Webmail

ROLE roundcube, webmail.yml

The webmail.yml top-level playbook configures a separate machine with a Roundcube instance that uses your mail server. We build a Docker image from the current latest version and set up HTTPS with Letsencrypt certs and fail2ban checking to prevent brute-force attacks.

The docker-compose files for this are in /srv/roundcube, and several volumes for the config, preferences database, and source are mounted there. Other volumes are mounted in /var/log. You can rebuild the image at any time with:

$ cd /srv/roundcube
$ docker-compose down
$ docker-compose build
$ docker-compose up -d

Variables

The webmail.yml group vars file holds the webmail settings. The webmail_server_name is the machine name that you are using, and webmail_product_name can be set to a custom title for the pages.

webmail_server_name: 'webmail.{{ domain }}'
webmail_product_name: My Special Webmail

There are some other settings to configure the firewall, fail2ban, and certificates but you should not need to change them. Open up the managesieve port on your mail server firewall by adding 'sieve' to the firewall services in the cloud.yml group settings

Why These Packages?

I did not plan to install a webmail package, or any other PHP-based application, but it turns out that Chromebooks do not have a built-in IMAP client. There are ways to install one, but this may not be an option in certain situations.

Roundcube is a solid choice and probably the most popular open source webmail. It seems to have twice as many active developers and addresses issues quicker than Rainloop.

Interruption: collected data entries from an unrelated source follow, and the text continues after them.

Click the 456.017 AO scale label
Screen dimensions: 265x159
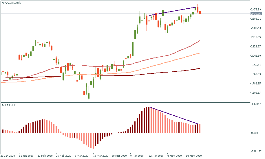(x=256, y=104)
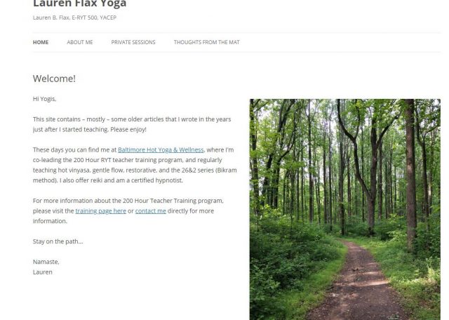Select PRIVATE SESSIONS in the navigation
The width and height of the screenshot is (449, 320).
click(x=133, y=42)
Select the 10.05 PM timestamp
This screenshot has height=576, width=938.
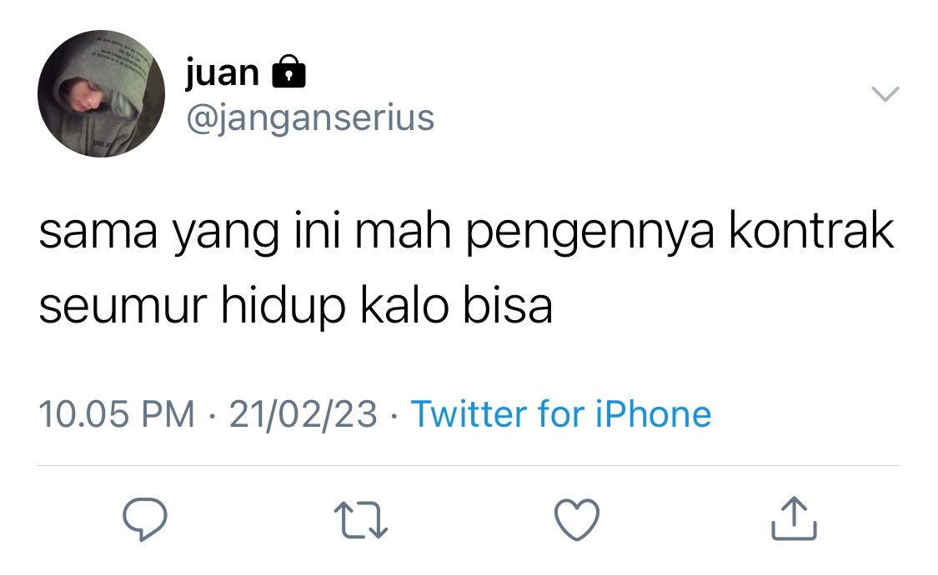(117, 414)
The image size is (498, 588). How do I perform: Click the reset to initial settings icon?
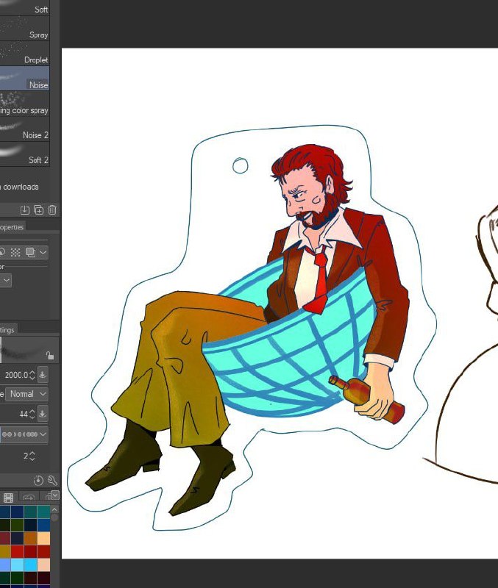point(38,481)
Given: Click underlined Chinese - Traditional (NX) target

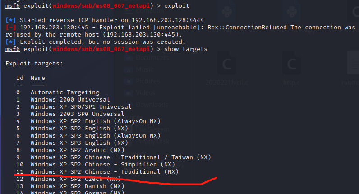Looking at the screenshot, I should 104,171.
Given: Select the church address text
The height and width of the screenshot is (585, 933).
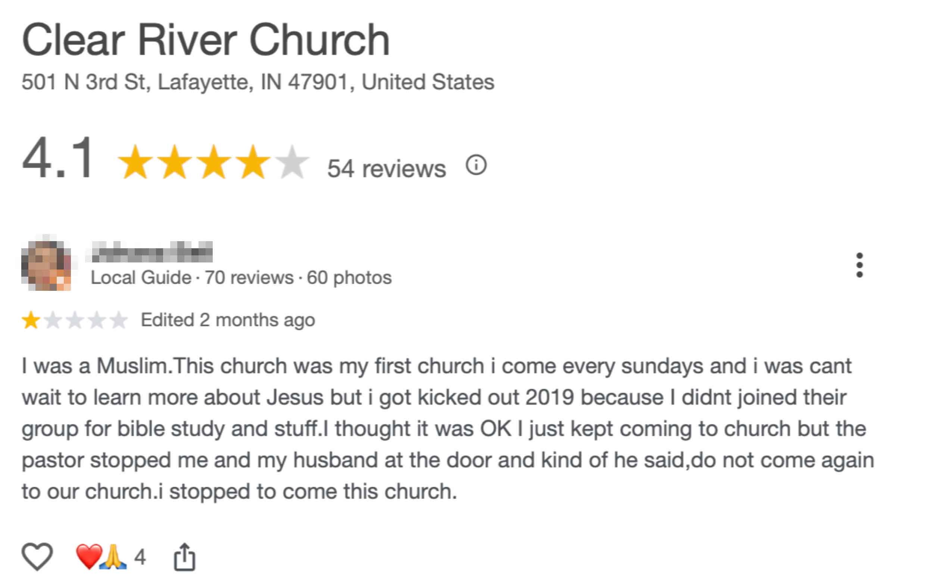Looking at the screenshot, I should point(258,82).
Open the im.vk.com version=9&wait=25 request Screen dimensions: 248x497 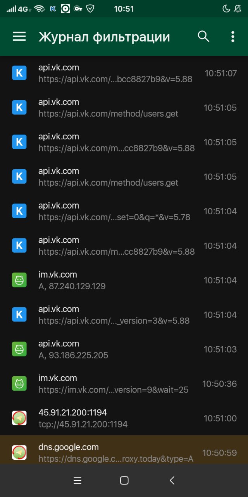coord(124,384)
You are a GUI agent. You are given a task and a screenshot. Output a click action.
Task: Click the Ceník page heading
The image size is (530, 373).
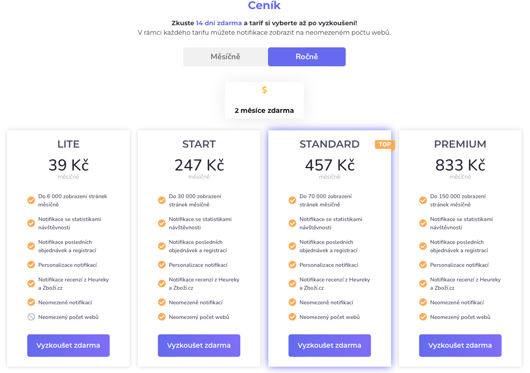[x=264, y=5]
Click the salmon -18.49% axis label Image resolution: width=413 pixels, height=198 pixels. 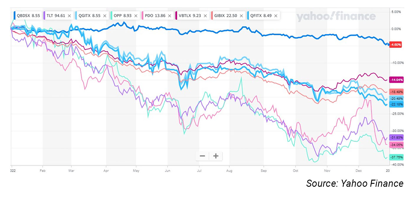coord(396,92)
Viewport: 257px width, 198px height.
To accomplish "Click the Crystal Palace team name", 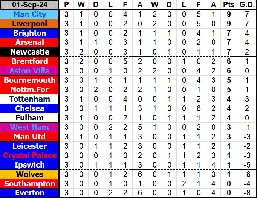I will 30,155.
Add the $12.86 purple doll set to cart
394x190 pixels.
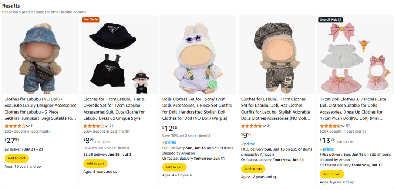[x=174, y=167]
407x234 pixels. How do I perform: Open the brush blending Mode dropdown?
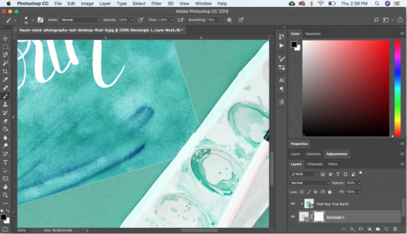80,20
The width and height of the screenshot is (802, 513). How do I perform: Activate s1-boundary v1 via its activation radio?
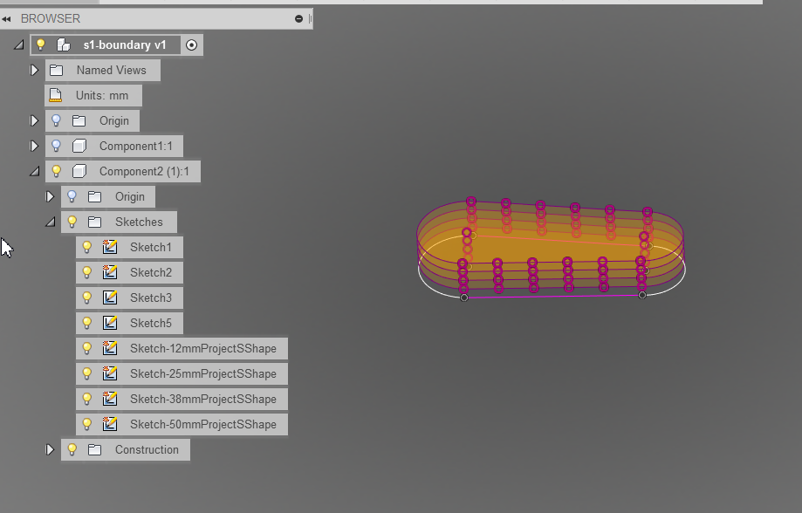pyautogui.click(x=191, y=44)
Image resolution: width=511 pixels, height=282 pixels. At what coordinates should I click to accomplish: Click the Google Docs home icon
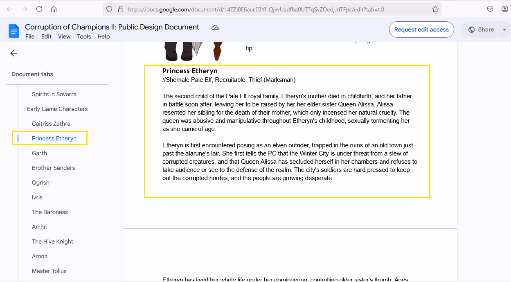point(14,31)
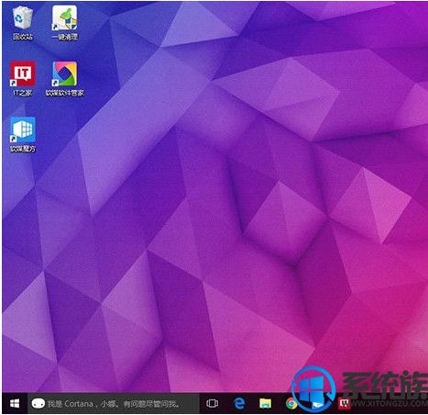
Task: Click the Cortana face icon in search box
Action: [38, 404]
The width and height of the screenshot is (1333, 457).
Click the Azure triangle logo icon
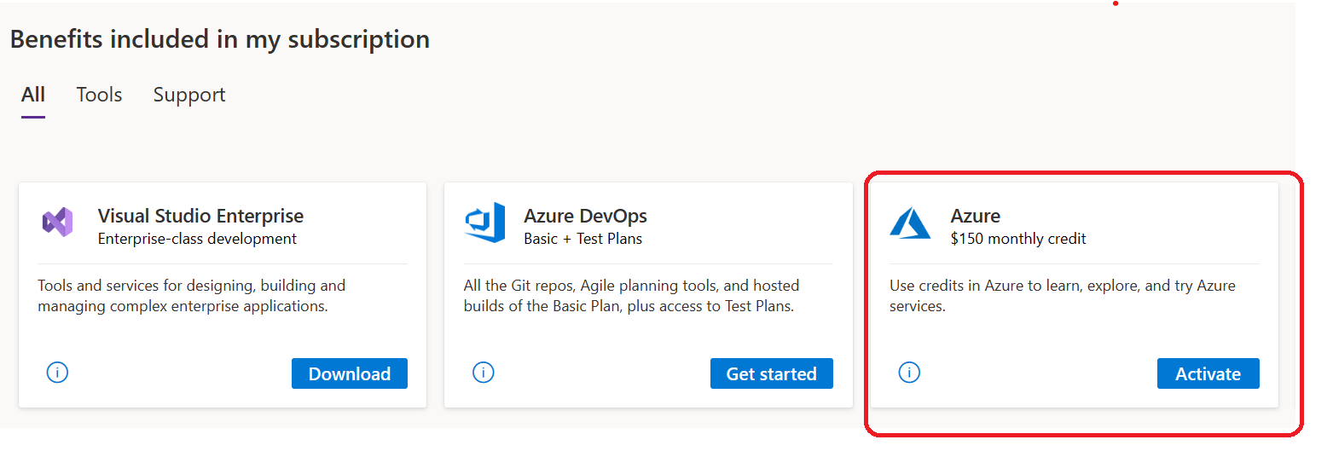[910, 223]
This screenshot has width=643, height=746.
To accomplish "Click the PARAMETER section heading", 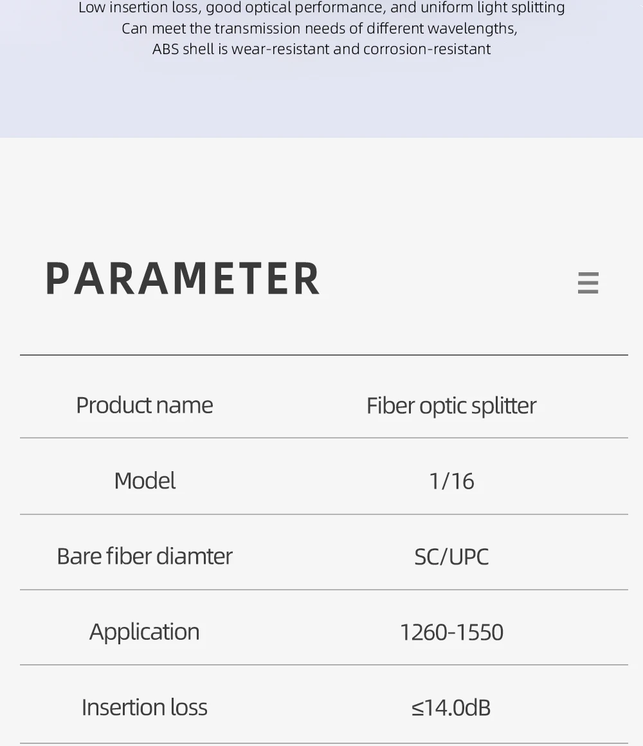I will 183,279.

The new reactive UI is a big improvement over the previous layout, although as of this writing, it is still too new for the Debian backports.

Since I wanted the latest version, I decided to just use the Docker image published by the project. Running it in a container is also a nice way to limit any damage from possible PHP exploits. It was my first experience with Docker and I was quite impressed at having a basic image running in about ten minutes.

Getting the firewall and fail2ban working properly took a bit more effort though. We had been doing simple filtering on the INPUT chain, and needed to reorganize our rules to protect docker containers. We also needed to make some changes in the docker image to expose the logs so that we could scan them with fail2ban.

Ultimately though, I was very impressed with Docker, and will happily use it again.